Prisoners offered new education key
The key to reducing prisoner reoffending rates is education, according to Corrections Minister Anne Tolley.
‘‘The cold, hard reality is that 90 per cent of offenders can’t read or write anywhere near well enough to succeed in modern society,’’ Ms Tolley said on February 21.
She was addressing Open Polytechnic and prison staff, and Arohata Women’s Prison inmates, as she launched a partnership between the Department of Corrections and the Hutt Valley-based polytechnic.
The Get Ahead programme aimed to have 2000 prisoners each year doing self-directed study and 6000 offenders outside prison receiving training leading to stable employment, she said.
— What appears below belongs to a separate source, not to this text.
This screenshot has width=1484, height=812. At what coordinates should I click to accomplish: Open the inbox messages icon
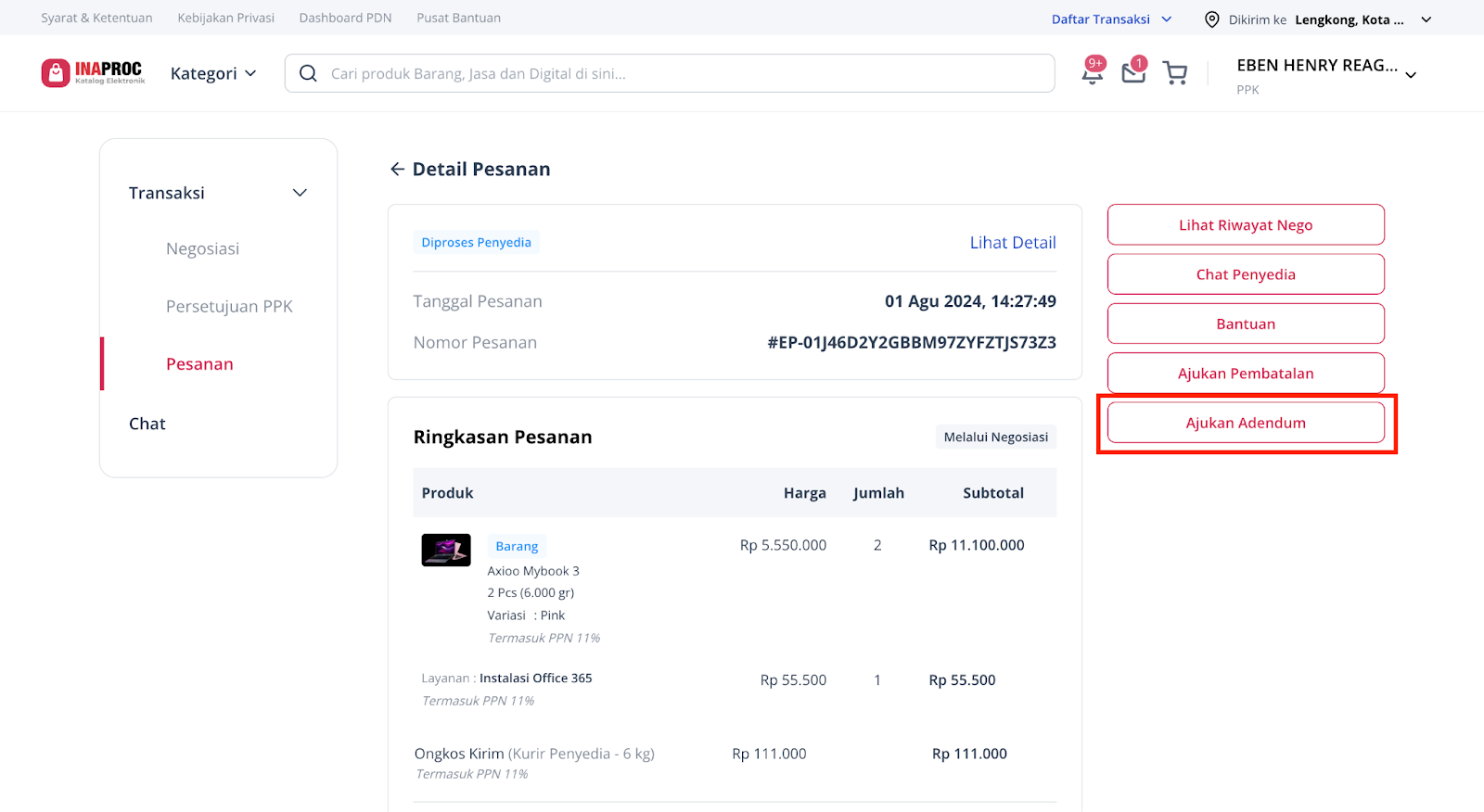click(x=1133, y=71)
The programme will be delivered free of fees for the first three years by the Open Polytechnic, both inside and outside prisons.
Open Polytechnic chief executive Caroline Seelig said the programme would be offered to selected prisoners and would be funded from within the polytechnic’s existing budget.
‘‘Prison case workers select people who they are confident will succeed in the programme,’’ Dr Seelig said.
Participants needed some level of literacy, but not to have got NCEA level-two or higher and have at least six months in prison left to serve.
It would be delivered in a mix of face- to- face contact and distance learning, which enabled participants to move at their own pace, and continue with it when they left prison.
‘‘The benefit of that is that they can move,’’ she said.
Each participant would get two hours of coaching each week and be expected to do eight hours of selfdirected study.